Allowing ourselves to feel our emotions can improve our health and well-being.

We’re in the midst of a nerve-wracking pandemic, but tearjerkers are hot. In the past few weeks, I’ve gotten “best sad movie lists” from Esquire, GQ, POPSUGAR, Thrillist, Vogue, Elle, Harper’s Bazaar, and more. I find it fascinating that people love to watch movies to feel something they don’t allow themselves to feel in their everyday lives. Or perhaps right now they want evidence that things could always be worse.

But do we really need sad movies, especially right now?
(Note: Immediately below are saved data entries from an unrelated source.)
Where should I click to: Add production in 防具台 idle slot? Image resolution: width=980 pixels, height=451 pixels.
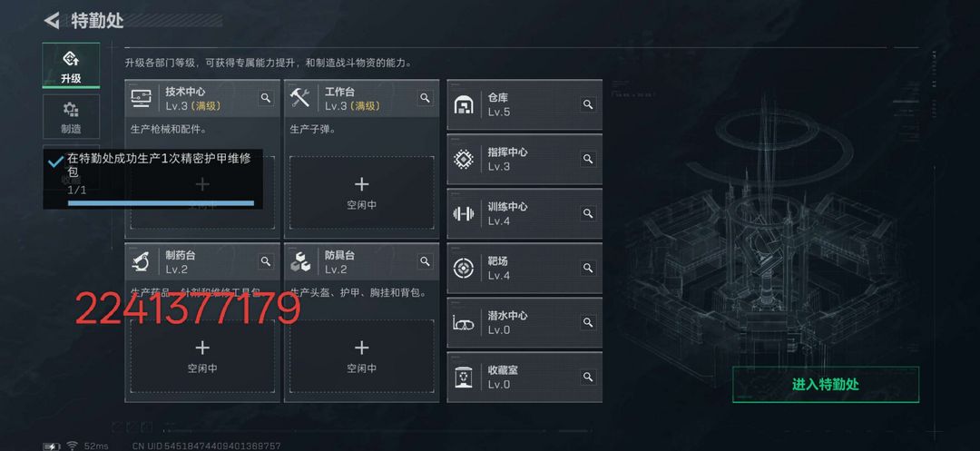pos(362,356)
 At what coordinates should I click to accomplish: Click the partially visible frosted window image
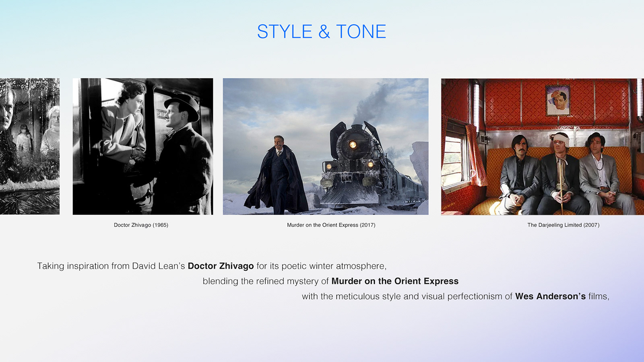pos(30,146)
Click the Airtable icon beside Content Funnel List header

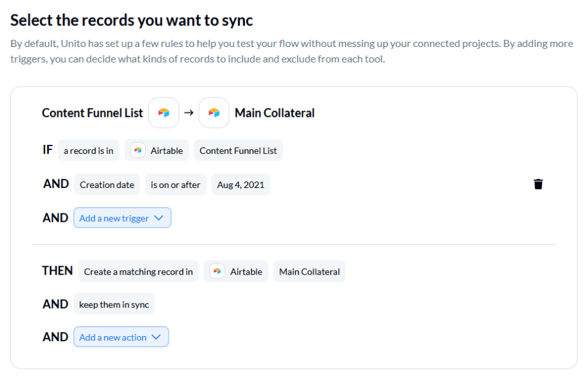163,112
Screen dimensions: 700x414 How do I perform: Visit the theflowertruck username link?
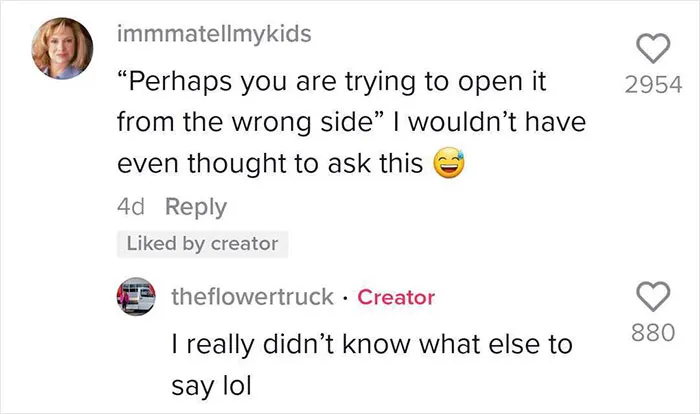[x=252, y=297]
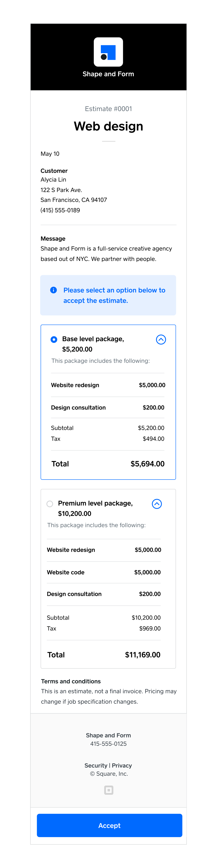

There’s already so much grief, sorrow and unhappiness in our lives — not to mention negativity and anger in human interactions. The latter helps explain the popularity of the enduring adage “laughter is the best medicine.”

Weighty research on mind-body medicine proves this maxim is true. “Stress relief from laughter is no joke,” says Mayo Clinic. But the reverse is true too. It turns out embracing negative emotions — from sadness to anxiety to distress — is also good medicine, say leading researchers such as Brené Brown and David Barlow.

How? When we face difficult issues in life, and painful emotions that feel threatening, we must come up with solutions. How we cope when things go wrong is developmentally important. Brown praises vulnerability, struggle and adversity, and notes that these emotions help us learn to live wholeheartedly and develop hope.